Poll conducted at DearPeggy.com found that both men and women betrayed by their spouses in an extramarital emotional affair claimed their spouse’s deceit caused them the biggest pain.

In one of her articles on her site Peggy explains that the danger of extramarital emotional affairs is the damage to the trust between a couple. In fact, she survived polled visitors online and discovered that when asked what hurt the most from the affair 72% of women respondents claimed, “that their husband deceived them” compared to 28% claiming that their husband had sex with the other woman. And contrary to what you might believe 70% of the male respondents also mirrored the same response that the breaking of trust hurt more than the sexual affair (28% respondents).

Peggy further writes that emotional affairs do one of two things: they either end or escalate.

And my take on this through experience from both sides of an affair, as a participant and betrayed spouse, combined with my vast research from creating my website InfidelityFirstAidKit.com is that often times the emotional affair turns from platonic attraction into an all-out, “can’t get enough of the other person” affair including sexual relations and not limited to divorce, unless you end it early.

My Own Personal Trauma After Her Affair

I believe I have experienced some symptoms of post traumatic stress disorder (PTSD) from my wife’s affair like loss of trust in others. I can’t tell you how many times I look at married women and wonder if they cheat on their husbands. I look at all my family members and friends who have someone. They seem happy.

Relationships are so important to me. I prioritize them over most of the other things in my life. It’s difficult to fight off feelings of helplessness and loss of hope that you will ever find someone again, especially since like most of you I have already entered middle age.

One of my best remedies is writing these posts for you. I recently finished a post on how blogging can help heal the emotional trauma of midlife divorce recovery. I often feel confused between wanting my ex back, but then come back to my senses when I remind myself how she cheated, then abandoned me. Inexplicably a tidal wave of emotions sweeps over me and abducts my senses induces me to want to cry. Sometimes I cry alone.

Inexplicably a tidal wave of emotions sweeps over me and abducts my senses induces me to want to cry. Sometimes I cry alone. 

How did this all begin?

How Extramarital Emotional Affairs Begin

To identify how emotional affairs begin requires lifting up the hood and looking inside the engine to find what piece of your soul might have broken. As we all found out marriage often times easily shifts into dull, daily routines. Once we start to fear that this routine could turn permanent we dread the thought of committing the rest of our lives to boredom basically surviving life, not living it.

Who wants to live like a squirrel? No fun, just work, survive and get by?

No one of course, but unless we search to solve what bothers us we become vulnerable to someone other than our spouse fulfilling those needs. Most emotional affairs, or affairs in general, start innocently and fly under our radar. I mean no one really intends to hurt their spouse.

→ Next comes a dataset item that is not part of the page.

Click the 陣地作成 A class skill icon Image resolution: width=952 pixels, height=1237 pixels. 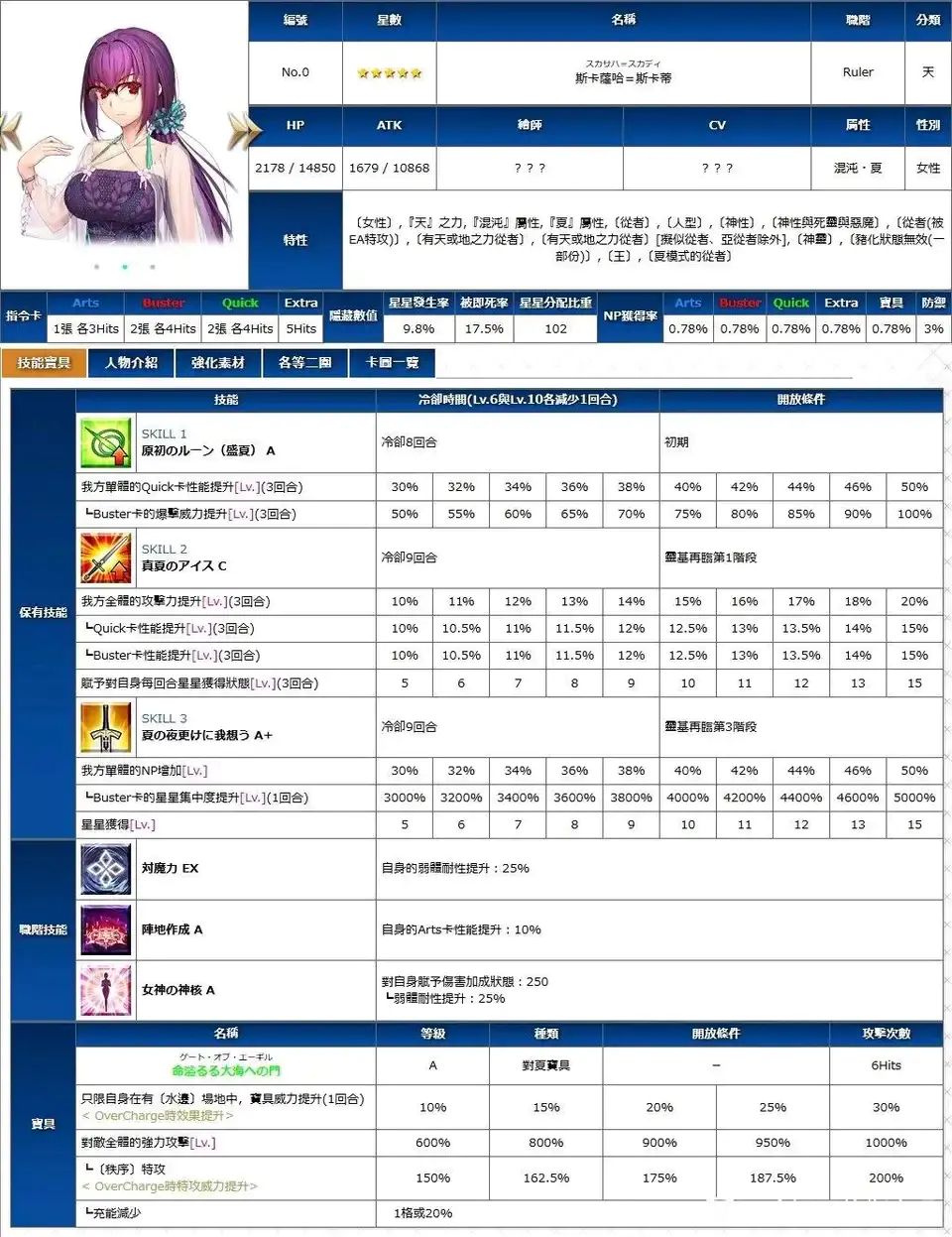[106, 929]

I came across this interesting article where the writer cites how a book he read, “Surfing for God” (man’s struggle with online porn addiction ) by Michael John Cusick identifies man’s 7 core desires for the human soul: attention, affection, affirmation, acceptance, satisfaction, significance and security.

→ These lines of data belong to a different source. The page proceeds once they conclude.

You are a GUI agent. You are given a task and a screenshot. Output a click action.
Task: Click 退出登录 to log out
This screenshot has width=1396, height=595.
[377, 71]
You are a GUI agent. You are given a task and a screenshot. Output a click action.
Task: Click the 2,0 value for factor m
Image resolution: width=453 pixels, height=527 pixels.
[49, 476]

Once we cross the line from friendship to romantic escape the curious temptation to find out just how far down the blissful and pleasurable rabbit hole goes with the female or male office worker intensifies

Sounds like a reasonable assessment of a man’s emotional needs. So when a co-worker provides the attention or affection that’s been missing at home for a while it doesn’t take much to cross the line. Once we cross the line from friendship to romantic escape the curious temptation to find out just how far down the blissful and pleasurable rabbit hole goes with the female or male office worker intensifies.

And quite naturally this gratifying experience impedes all reasoning to stop this seemingly harmless interaction in its tracks before it derails your relationship with your husband or wife. Before you realize it, BAM!- you engaged yourself in an extramarital emotional affair, an addiction to the feelings your new fling feeds you.

Which of these 7 Types of Affairs did your wife/husband commit? Download the review for “Break Free from the Affair” to find out.

Key to Preventing Friendship Turning to Extramarital Emotional Affair

The key to stop the temptation to travel further down the tracks before derailing into an emotional affair is first identifying the problem that resolving your emotional pain outside your marriage will only create a new, additional problem and not fix the one at hand. Then to approach your husband or wife in order to address what bothers and to present ideas how to begin to resolve your differences.

And here’s where most of us, including myself during my first marriage, slam smack into a wall. We lack healthy family conflict resolution skills. Despite the fact I believe I married my first wife too quickly, if I had learned better conflict resolution skills I wouldn’t have feared the outcome with my ex-wife.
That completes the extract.